On my way driving to downtown Atlanta I heard a report from consumer activist Clark Howard. He was reporting that the rate of workers living paycheck to paycheck is up to a new high. Additionally, the number of workers saving money is at a new low. This jives with a new study by CareerBuilder published just today.
The CareerBuilder study shows that money problems occur across the majority of income levels. The study shows:
“…nearly one in 10 workers making $100,000 or more (9 percent) saying they usually or always live paycheck-to-paycheck and 59 percent in that income bracket in debt. Twenty-eight percent of workers making $50,000-$99,999 usually or always live paycheck to paycheck, 70 percent are in debt; and 51 percent of those making less than $50,000 usually or always live paycheck to paycheck to make ends meet, 73 percent are in debt.”
Those are appalling numbers!
Rosemary Haefner, chief human resources officer for CareerBuilder says “Workers may become so distracted by their financial struggles that their quality of work decreases. Financial struggles can take a hit on employees’ morale, productivity and ability to concentrate.” It weighs on a worker to be stretched for money, I know, I have been there. Many people I have known both as coworkers and employees have felt the stress of financial stress. It has become such a problem that most, if not all, Employee Assistance Programs offer financial counseling in their suite of services.
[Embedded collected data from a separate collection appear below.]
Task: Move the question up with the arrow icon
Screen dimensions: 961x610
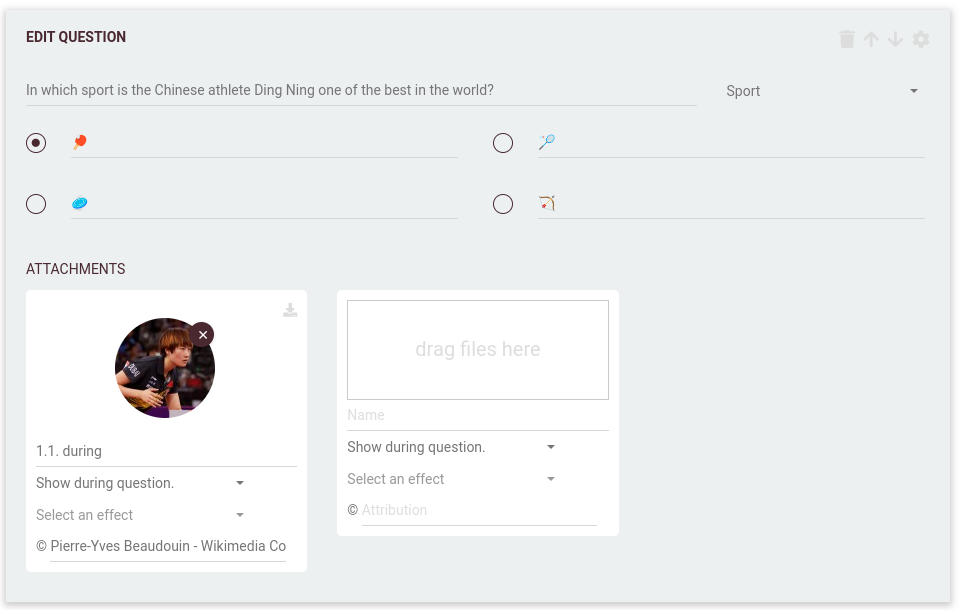Action: 871,39
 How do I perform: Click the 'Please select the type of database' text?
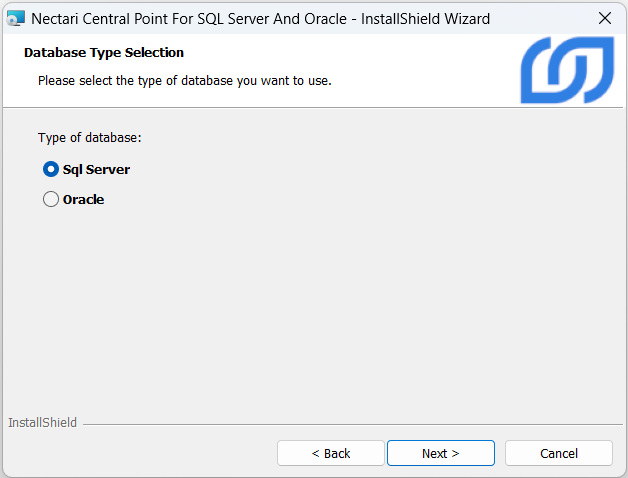click(x=184, y=80)
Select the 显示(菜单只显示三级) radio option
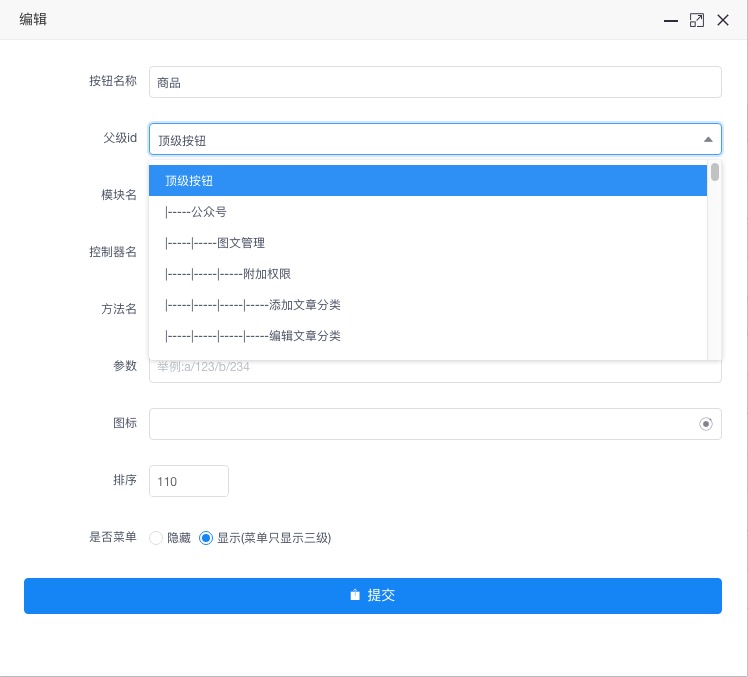 click(x=206, y=538)
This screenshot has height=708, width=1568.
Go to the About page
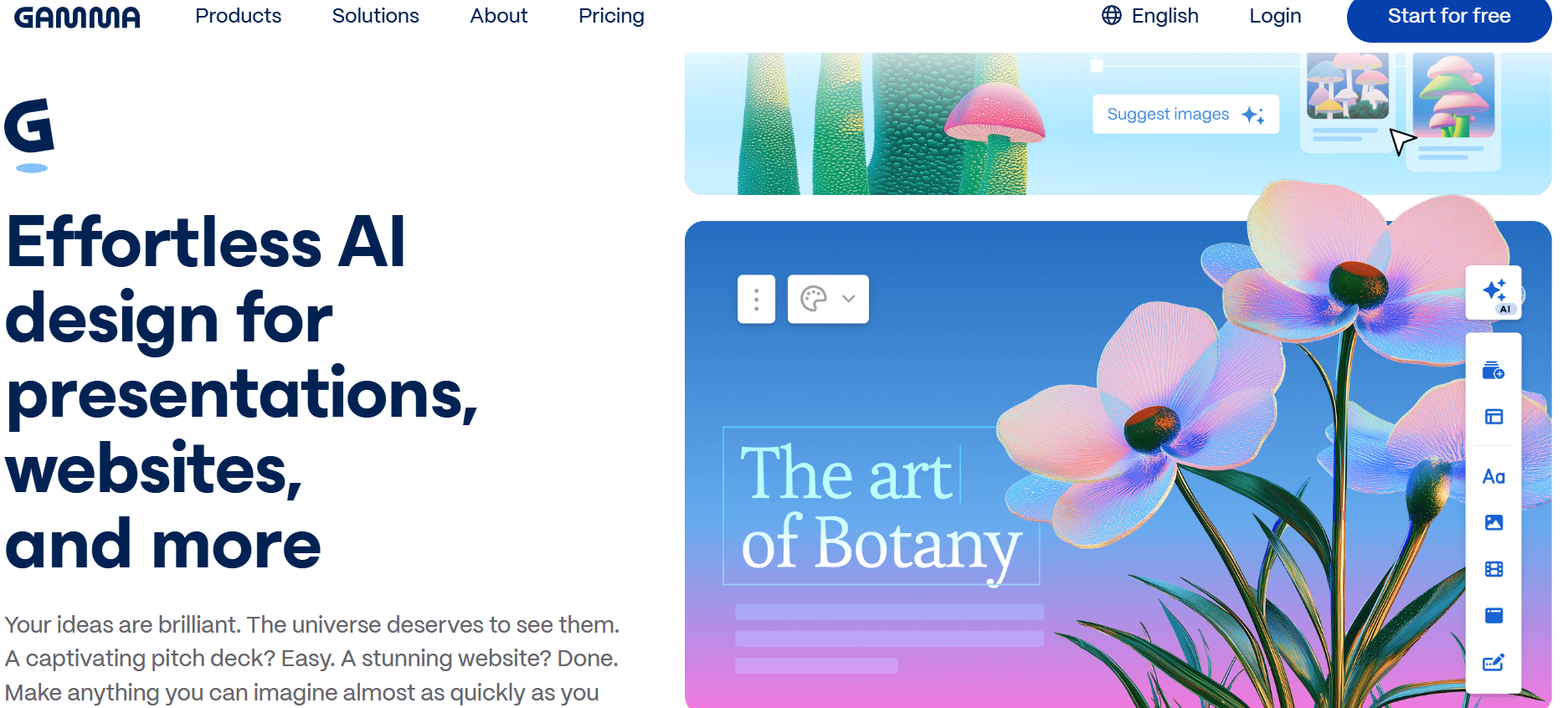[498, 16]
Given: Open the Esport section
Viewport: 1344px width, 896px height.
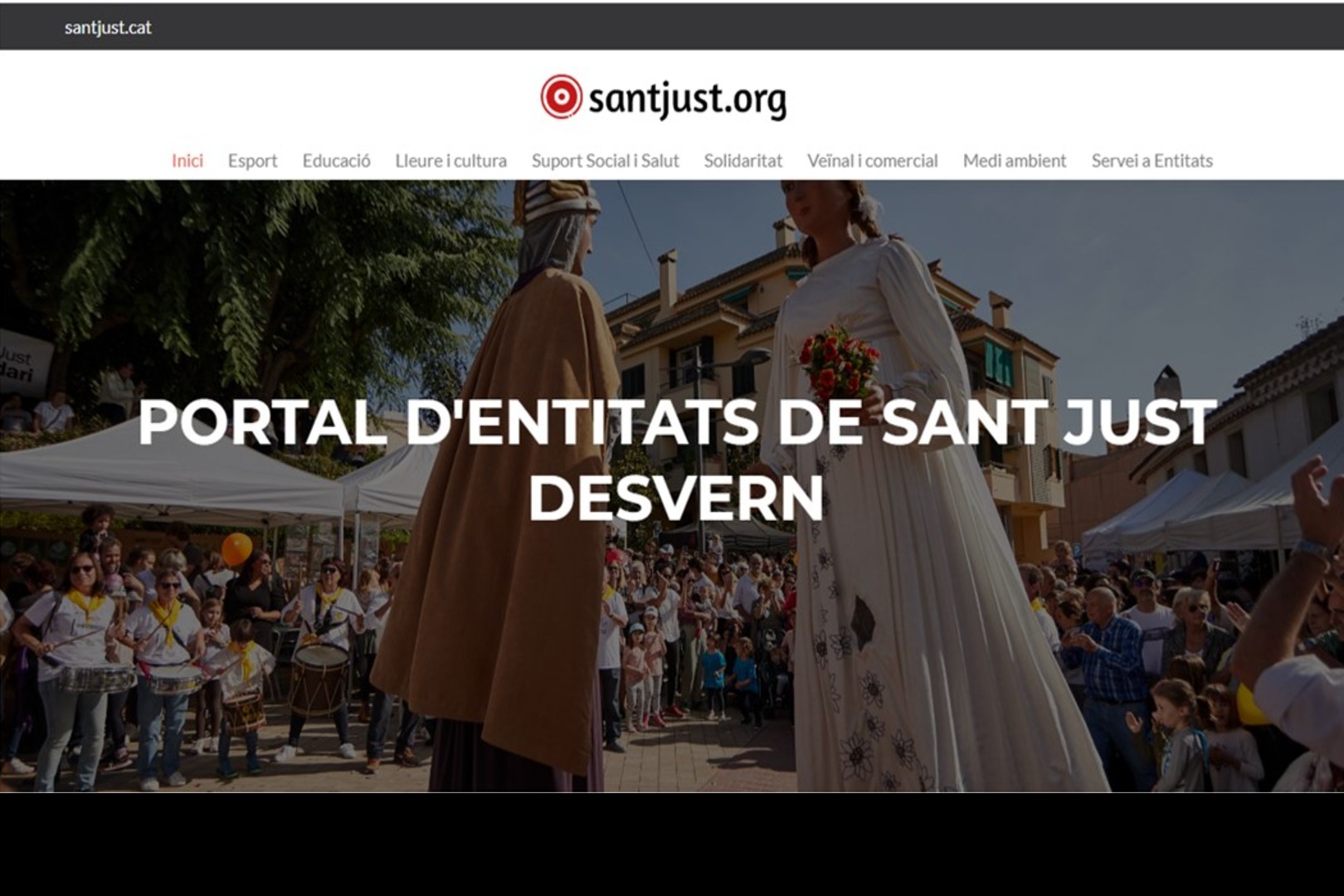Looking at the screenshot, I should click(x=252, y=161).
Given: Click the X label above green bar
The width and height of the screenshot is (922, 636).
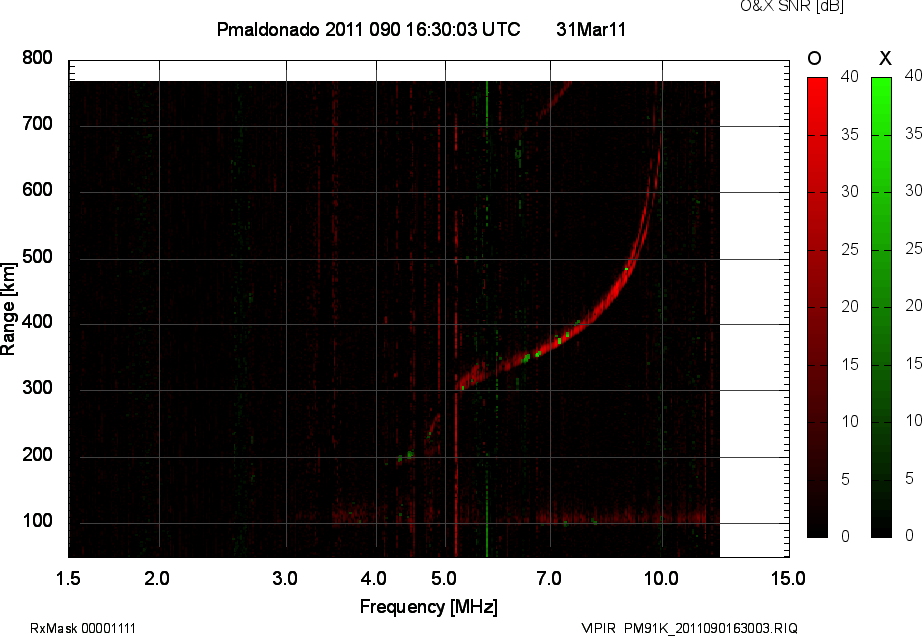Looking at the screenshot, I should pyautogui.click(x=885, y=58).
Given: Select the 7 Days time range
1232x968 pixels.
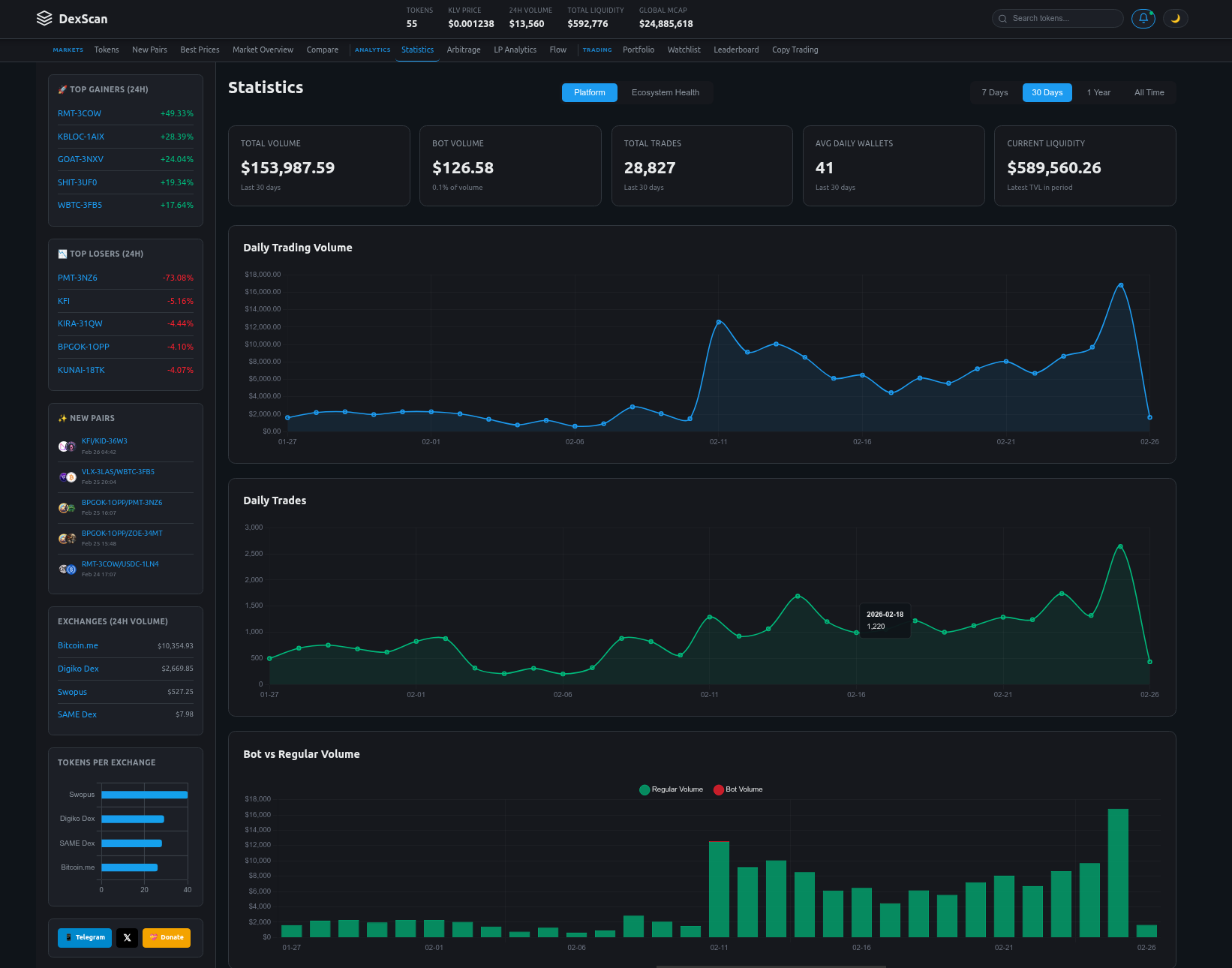Looking at the screenshot, I should click(994, 93).
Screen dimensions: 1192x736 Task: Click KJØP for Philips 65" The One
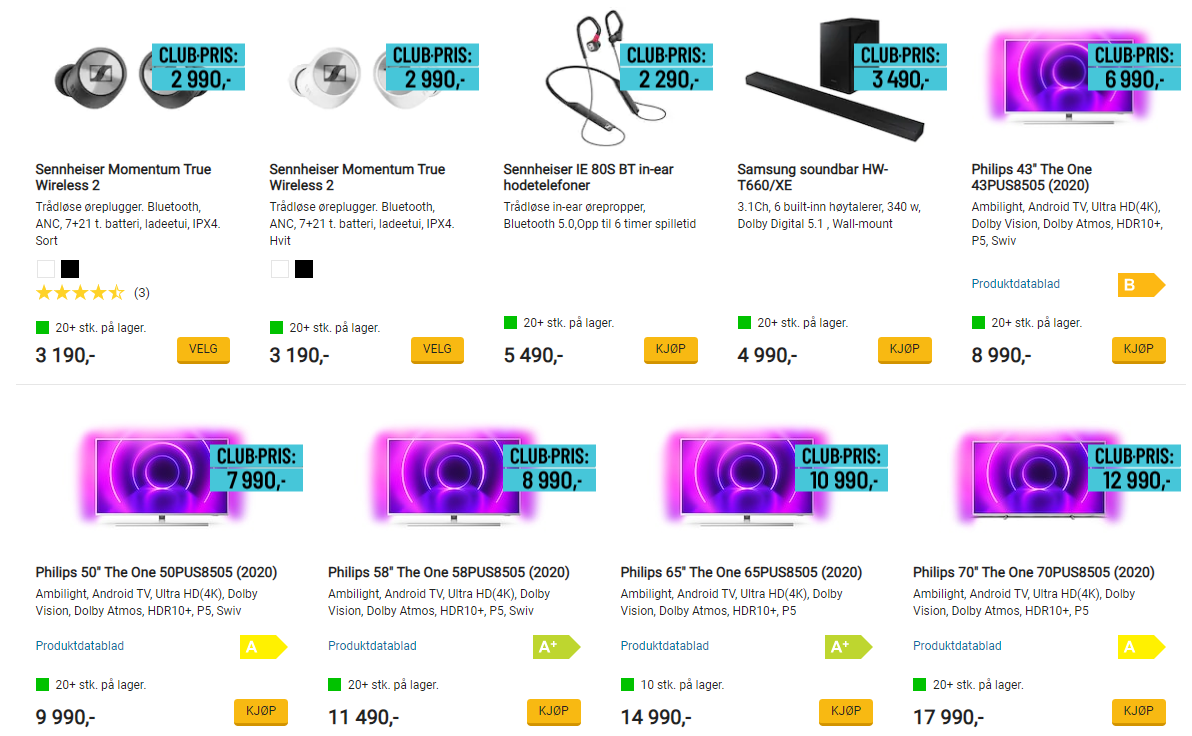click(846, 712)
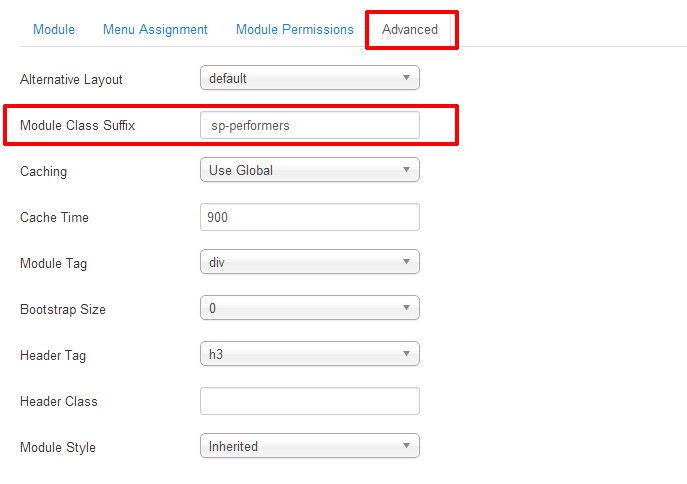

Employees feel the stress of financial problems and that has an impact on their productivity. Additionally, they look for ways to make additional money. Uber is taking advantage of that need by advertising how easy it is to make money driving for them. Their ads even include the fact that you can get paid immediately. If your employees take an extra job in the gig economy, or as an employee in a part time job, they may not be putting in their best effort for you. They may be tired from working too much. They may have conflicts with work schedules, often giving priority to the part time position because the attendance policy of that job may be stricter. This conflict may put the employee of losing their “regular” job because of misplaced priorities. Often, we in HR have to explain that to the employee.
What are priorities?
The survey also asked the question “What wouldn’t you give up, regardless of money?” The responses are interesting:
- Internet connection: 54 percent
- Mobile device (smart phone, tablet, etc.): 53 percent
- Driving: 48 percent
- Pets: 37 percent
- Cable: 21 percent
- Going out to eat: 19 percent
- Traveling: 17 percent
- Education: 13 percent
- Buying gifts for people: 13 percent
- Alcohol: 11 percent
Some of these responses are interesting and perhaps necessary for continuing to look for work, but on the other hand some people need to rethink their priorities.
Debt is an issue
The study cites the magnitude of debt. These figures are:
A quarter of workers (25 percent) have not been able to make ends meet every month in the last year, and 20 percent have missed payment on some smaller bills. Further, 71 percent of all workers say they’re in debt — up from 68 percent last year. While 46 percent say their debt is manageable, more than half of those in debt (56 percent) say they feel they will always be in debt. And it should be noted that 18 percent of all workers have reduced their 401k contribution and/or personal savings in the last year, more than a third (38 percent) do not participate in a 401k plan, IRA or comparable retirement plan, and 26 percent have not set aside any savings each month in the last year.
This level of debt translates to later problems for employees, employers and our government.
Employers can help workers with education on finances. Younger employees are notoriously under-educated. They could use that education.
By providing this education we might be able to stave off the coming disaster of workers without savings.